## Required work
Copy the listing below line for line, changing nothing.

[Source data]

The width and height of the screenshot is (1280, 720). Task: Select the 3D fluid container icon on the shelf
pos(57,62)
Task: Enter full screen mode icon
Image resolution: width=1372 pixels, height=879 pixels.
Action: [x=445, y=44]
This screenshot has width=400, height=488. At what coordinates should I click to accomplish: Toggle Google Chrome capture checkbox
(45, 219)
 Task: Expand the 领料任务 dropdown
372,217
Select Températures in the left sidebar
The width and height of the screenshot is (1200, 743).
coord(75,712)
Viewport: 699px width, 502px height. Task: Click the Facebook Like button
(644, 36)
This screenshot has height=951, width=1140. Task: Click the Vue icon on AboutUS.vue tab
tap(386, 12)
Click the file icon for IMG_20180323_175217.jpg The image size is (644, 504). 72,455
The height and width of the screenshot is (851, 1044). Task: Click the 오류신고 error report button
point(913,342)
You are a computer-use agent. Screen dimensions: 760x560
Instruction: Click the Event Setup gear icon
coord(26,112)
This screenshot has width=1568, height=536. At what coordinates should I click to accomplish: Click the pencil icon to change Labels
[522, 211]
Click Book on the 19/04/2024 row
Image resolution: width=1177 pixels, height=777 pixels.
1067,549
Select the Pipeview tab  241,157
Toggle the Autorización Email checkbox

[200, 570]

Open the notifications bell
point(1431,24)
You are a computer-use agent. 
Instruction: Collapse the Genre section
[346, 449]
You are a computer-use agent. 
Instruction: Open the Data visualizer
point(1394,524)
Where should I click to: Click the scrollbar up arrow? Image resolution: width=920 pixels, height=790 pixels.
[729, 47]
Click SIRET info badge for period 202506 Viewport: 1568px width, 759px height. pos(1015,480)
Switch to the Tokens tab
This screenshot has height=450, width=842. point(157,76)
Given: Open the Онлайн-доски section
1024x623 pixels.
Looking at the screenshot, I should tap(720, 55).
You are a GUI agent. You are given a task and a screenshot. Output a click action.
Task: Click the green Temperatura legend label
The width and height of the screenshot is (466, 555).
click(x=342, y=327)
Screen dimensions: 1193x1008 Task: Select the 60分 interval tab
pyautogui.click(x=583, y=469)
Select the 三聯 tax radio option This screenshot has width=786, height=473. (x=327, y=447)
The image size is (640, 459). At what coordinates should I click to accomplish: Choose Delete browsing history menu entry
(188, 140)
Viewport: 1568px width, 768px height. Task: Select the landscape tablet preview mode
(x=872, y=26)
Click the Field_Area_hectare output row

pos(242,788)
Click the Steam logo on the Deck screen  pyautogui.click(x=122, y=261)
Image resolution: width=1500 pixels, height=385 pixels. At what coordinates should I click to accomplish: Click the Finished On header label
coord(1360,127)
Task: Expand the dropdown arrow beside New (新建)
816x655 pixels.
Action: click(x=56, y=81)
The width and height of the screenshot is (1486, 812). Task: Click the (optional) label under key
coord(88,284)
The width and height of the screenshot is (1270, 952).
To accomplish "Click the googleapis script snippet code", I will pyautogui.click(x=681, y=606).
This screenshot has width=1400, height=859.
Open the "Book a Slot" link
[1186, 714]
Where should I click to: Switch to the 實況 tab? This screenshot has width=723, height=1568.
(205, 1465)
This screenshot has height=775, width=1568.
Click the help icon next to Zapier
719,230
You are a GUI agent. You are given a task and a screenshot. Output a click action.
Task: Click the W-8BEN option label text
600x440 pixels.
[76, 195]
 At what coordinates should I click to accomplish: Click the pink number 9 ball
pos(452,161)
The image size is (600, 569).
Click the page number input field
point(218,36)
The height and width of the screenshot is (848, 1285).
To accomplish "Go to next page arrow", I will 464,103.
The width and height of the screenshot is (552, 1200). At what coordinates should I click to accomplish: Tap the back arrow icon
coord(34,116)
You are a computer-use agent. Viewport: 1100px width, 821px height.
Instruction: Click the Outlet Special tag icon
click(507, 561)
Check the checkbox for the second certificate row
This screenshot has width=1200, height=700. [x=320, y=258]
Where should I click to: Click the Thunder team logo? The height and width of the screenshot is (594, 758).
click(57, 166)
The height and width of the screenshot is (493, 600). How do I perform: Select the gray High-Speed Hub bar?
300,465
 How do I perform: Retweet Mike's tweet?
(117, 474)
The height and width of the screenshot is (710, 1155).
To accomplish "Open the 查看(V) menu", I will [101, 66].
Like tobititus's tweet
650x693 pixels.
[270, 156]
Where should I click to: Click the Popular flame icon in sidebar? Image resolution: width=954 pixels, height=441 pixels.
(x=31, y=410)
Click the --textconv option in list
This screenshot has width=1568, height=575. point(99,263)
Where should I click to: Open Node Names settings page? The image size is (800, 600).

## Correct response
The width and height of the screenshot is (1280, 720). Task: Select the 3D fluid container icon on the shelf
pos(57,62)
Task: Enter full screen mode icon
Image resolution: width=1372 pixels, height=879 pixels.
Action: [x=445, y=44]
This screenshot has width=400, height=488. At what coordinates should I click to accomplish: Toggle Google Chrome capture checkbox
(45, 219)
 Task: Expand the 领料任务 dropdown
372,217
Select Températures in the left sidebar
The width and height of the screenshot is (1200, 743).
coord(75,712)
Viewport: 699px width, 502px height. Task: Click the Facebook Like button
(644, 36)
This screenshot has height=951, width=1140. Task: Click the Vue icon on AboutUS.vue tab
tap(386, 12)
Click the file icon for IMG_20180323_175217.jpg The image size is (644, 504). 72,455
The height and width of the screenshot is (851, 1044). Task: Click the 오류신고 error report button
point(913,342)
You are a computer-use agent. Screen dimensions: 760x560
Instruction: Click the Event Setup gear icon
coord(26,112)
This screenshot has width=1568, height=536. At what coordinates should I click to accomplish: Click the pencil icon to change Labels
[522, 211]
Click Book on the 19/04/2024 row
Image resolution: width=1177 pixels, height=777 pixels.
1067,549
Select the Pipeview tab  241,157
Toggle the Autorización Email checkbox

[200, 570]

Open the notifications bell
point(1431,24)
You are a computer-use agent. 
Instruction: Collapse the Genre section
[346, 449]
You are a computer-use agent. 
Instruction: Open the Data visualizer
point(1394,524)
Where should I click to: Click the scrollbar up arrow? Image resolution: width=920 pixels, height=790 pixels.
[729, 47]
Click SIRET info badge for period 202506 Viewport: 1568px width, 759px height. pos(1015,480)
Switch to the Tokens tab
This screenshot has height=450, width=842. point(157,76)
Given: Open the Онлайн-доски section
1024x623 pixels.
Looking at the screenshot, I should tap(720, 55).
You are a GUI agent. You are given a task and a screenshot. Output a click action.
Task: Click the green Temperatura legend label
The width and height of the screenshot is (466, 555).
click(x=342, y=327)
Screen dimensions: 1193x1008 Task: Select the 60分 interval tab
pyautogui.click(x=583, y=469)
Select the 三聯 tax radio option This screenshot has width=786, height=473. (x=327, y=447)
The image size is (640, 459). At what coordinates should I click to accomplish: Choose Delete browsing history menu entry
(188, 140)
Viewport: 1568px width, 768px height. Task: Select the landscape tablet preview mode
(x=872, y=26)
Click the Field_Area_hectare output row

pos(242,788)
Click the Steam logo on the Deck screen  pyautogui.click(x=122, y=261)
Image resolution: width=1500 pixels, height=385 pixels. At what coordinates should I click to accomplish: Click the Finished On header label
coord(1360,127)
Task: Expand the dropdown arrow beside New (新建)
816x655 pixels.
Action: click(x=56, y=81)
The width and height of the screenshot is (1486, 812). Task: Click the (optional) label under key
coord(88,284)
The width and height of the screenshot is (1270, 952).
To accomplish "Click the googleapis script snippet code", I will pyautogui.click(x=681, y=606).
This screenshot has width=1400, height=859.
Open the "Book a Slot" link
[1186, 714]
Where should I click to: Switch to the 實況 tab? This screenshot has width=723, height=1568.
(205, 1465)
This screenshot has height=775, width=1568.
Click the help icon next to Zapier
719,230
You are a GUI agent. You are given a task and a screenshot. Output a click action.
Task: Click the W-8BEN option label text
600x440 pixels.
[76, 195]
 At what coordinates should I click to accomplish: Click the pink number 9 ball
pos(452,161)
The image size is (600, 569).
Click the page number input field
point(218,36)
The height and width of the screenshot is (848, 1285).
To accomplish "Go to next page arrow", I will 464,103.
The width and height of the screenshot is (552, 1200). At what coordinates should I click to accomplish: Tap the back arrow icon
coord(34,116)
You are a computer-use agent. Viewport: 1100px width, 821px height.
Instruction: Click the Outlet Special tag icon
click(507, 561)
Check the checkbox for the second certificate row
This screenshot has width=1200, height=700. [x=320, y=258]
Where should I click to: Click the Thunder team logo? The height and width of the screenshot is (594, 758).
click(57, 166)
The height and width of the screenshot is (493, 600). How do I perform: Select the gray High-Speed Hub bar?
300,465
 How do I perform: Retweet Mike's tweet?
(117, 474)
The height and width of the screenshot is (710, 1155).
To accomplish "Open the 查看(V) menu", I will [101, 66].
Like tobititus's tweet
650x693 pixels.
[270, 156]
Where should I click to: Click the Popular flame icon in sidebar? Image resolution: width=954 pixels, height=441 pixels.
(x=31, y=410)
Click the --textconv option in list
This screenshot has width=1568, height=575. point(99,263)
Where should I click to: Open Node Names settings page? The image size is (800, 600).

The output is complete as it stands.